Although these achievements merit celebration, new strategies are needed to reach women who remain at risk. Approximately half of cervical cancers occur in women who have never been screened.1 Many of these women are poor, reside in rural areas, and lack access to primary care providers.3Since 1991, the National Breast and Cervical Cancer Early Detection Program (NBCCEDP) has provided free services to more than 4.5 million women, diagnosing more than 3,400 invasive cervical cancers.4 Women eligible for this program—about 10% of U.S. women—live at or below 250% of the federal poverty level. However, the NBCCEDP reaches only 8.2% of eligible women, and certain populations of women still suffer from a higher incidence of cervical cancer despite these efforts.
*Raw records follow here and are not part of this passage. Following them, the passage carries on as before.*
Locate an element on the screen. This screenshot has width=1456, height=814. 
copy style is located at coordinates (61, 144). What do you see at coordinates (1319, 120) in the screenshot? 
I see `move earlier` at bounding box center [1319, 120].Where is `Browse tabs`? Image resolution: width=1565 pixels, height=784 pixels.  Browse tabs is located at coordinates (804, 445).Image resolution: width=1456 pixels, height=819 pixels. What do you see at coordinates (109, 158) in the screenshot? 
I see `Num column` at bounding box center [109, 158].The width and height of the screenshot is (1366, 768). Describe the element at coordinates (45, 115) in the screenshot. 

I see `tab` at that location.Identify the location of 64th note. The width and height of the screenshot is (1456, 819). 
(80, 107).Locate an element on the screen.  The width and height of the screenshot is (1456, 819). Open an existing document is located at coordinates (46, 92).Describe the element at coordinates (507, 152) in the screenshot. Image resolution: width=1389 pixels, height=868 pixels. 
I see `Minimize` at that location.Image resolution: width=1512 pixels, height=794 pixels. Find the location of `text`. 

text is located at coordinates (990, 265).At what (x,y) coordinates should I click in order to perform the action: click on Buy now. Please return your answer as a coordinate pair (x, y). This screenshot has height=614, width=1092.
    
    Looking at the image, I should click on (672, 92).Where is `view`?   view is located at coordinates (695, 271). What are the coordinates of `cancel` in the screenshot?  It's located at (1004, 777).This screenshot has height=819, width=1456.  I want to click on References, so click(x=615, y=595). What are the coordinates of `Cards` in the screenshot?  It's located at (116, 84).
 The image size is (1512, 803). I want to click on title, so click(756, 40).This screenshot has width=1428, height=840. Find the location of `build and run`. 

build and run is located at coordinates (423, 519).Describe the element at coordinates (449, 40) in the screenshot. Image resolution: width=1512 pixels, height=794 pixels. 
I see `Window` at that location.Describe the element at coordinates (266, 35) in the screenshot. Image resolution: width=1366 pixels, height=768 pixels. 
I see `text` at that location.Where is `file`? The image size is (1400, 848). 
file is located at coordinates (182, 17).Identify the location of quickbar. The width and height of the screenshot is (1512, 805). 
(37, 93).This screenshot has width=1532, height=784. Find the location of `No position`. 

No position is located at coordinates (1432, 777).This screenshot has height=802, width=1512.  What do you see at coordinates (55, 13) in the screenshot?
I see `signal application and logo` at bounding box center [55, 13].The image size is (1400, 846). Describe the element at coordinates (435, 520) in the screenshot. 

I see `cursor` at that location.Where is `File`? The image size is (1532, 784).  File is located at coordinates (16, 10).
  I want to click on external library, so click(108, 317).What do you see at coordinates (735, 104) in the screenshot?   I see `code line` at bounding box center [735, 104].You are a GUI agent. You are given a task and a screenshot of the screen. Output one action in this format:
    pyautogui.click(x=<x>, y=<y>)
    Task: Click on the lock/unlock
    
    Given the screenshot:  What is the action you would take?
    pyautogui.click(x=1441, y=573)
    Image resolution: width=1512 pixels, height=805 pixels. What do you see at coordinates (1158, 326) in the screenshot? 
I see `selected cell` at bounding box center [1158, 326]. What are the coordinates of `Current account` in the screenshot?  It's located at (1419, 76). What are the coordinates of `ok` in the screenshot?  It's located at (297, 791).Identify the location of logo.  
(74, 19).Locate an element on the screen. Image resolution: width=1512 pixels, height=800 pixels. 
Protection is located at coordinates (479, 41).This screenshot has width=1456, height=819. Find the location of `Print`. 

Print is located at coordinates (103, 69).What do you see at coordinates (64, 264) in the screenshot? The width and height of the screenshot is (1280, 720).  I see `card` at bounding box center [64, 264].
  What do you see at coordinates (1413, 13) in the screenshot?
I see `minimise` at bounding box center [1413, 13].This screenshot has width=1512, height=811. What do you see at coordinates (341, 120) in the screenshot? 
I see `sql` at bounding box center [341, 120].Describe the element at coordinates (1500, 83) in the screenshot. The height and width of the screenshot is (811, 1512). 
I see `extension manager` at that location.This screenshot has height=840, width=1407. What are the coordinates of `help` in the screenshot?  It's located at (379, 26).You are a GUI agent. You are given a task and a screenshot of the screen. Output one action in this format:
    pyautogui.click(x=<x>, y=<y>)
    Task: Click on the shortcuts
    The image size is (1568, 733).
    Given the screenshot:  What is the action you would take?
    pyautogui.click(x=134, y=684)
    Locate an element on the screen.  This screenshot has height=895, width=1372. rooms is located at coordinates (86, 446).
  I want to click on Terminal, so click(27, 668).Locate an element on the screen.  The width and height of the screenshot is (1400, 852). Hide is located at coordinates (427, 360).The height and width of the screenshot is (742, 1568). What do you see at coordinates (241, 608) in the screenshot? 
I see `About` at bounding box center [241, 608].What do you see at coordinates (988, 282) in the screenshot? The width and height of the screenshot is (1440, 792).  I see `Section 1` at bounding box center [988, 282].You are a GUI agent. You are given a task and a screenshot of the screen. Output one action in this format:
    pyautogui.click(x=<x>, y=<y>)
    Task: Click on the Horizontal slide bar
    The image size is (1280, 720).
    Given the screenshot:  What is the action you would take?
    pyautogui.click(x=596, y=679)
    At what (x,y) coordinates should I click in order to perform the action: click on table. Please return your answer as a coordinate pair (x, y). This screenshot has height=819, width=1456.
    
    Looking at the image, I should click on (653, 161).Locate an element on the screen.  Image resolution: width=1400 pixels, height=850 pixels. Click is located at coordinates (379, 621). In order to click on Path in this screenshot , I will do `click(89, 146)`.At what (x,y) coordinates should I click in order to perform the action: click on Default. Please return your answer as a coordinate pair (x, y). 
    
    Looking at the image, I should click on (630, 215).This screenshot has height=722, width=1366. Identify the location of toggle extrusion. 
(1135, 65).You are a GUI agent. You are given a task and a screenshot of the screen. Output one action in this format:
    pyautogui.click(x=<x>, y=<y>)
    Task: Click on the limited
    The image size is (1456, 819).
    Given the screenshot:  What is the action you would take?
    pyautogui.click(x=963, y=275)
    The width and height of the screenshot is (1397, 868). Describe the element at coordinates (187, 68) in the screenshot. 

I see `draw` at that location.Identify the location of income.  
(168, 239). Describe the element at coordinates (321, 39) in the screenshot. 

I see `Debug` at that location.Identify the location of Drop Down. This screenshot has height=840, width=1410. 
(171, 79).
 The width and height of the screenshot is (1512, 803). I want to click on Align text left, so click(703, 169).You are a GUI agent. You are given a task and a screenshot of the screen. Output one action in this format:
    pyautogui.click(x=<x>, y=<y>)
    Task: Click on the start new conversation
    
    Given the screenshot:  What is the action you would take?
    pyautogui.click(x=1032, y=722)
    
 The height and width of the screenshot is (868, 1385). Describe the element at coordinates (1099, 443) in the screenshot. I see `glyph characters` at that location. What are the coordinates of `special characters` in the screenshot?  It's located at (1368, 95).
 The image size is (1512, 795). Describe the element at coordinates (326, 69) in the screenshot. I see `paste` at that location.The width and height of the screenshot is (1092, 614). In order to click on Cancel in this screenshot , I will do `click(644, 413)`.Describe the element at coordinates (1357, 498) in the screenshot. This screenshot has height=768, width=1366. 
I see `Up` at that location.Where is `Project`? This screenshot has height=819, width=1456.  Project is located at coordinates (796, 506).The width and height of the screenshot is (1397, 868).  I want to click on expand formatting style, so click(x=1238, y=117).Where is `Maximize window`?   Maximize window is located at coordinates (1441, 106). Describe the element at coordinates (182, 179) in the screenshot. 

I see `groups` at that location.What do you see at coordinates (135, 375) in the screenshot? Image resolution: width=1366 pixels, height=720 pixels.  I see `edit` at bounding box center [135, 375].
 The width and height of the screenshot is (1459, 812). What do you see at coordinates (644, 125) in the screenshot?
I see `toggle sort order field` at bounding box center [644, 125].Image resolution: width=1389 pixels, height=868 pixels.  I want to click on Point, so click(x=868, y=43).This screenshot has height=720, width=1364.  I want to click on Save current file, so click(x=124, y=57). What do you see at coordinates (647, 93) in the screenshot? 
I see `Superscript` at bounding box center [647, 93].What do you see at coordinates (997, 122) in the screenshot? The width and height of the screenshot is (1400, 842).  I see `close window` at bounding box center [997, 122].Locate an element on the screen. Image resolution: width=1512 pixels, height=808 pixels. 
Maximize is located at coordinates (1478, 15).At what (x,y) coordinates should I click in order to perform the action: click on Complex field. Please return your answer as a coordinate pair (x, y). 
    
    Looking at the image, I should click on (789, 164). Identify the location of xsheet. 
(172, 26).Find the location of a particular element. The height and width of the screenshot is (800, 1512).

Barriers to cervical cancer screening and treatment are complex, and comprise psychosocial, socioeconomic, and cultural factors.5,6 Healthcare providers (HCPs) must understand the circumstances contributing to patients’ health beliefs and behaviors, and try to foster a constructive therapeutic partnership emphasizing empowerment, agency, and informed decision-making. These principles guide advanced practice nurses (APNs) as they provide screening, diagnostic services (colposcopy and cervical biopsy), and treatment (cryotherapy and the loop electrosurgical excision procedure [LEEP]) for precancerous cervical lesions.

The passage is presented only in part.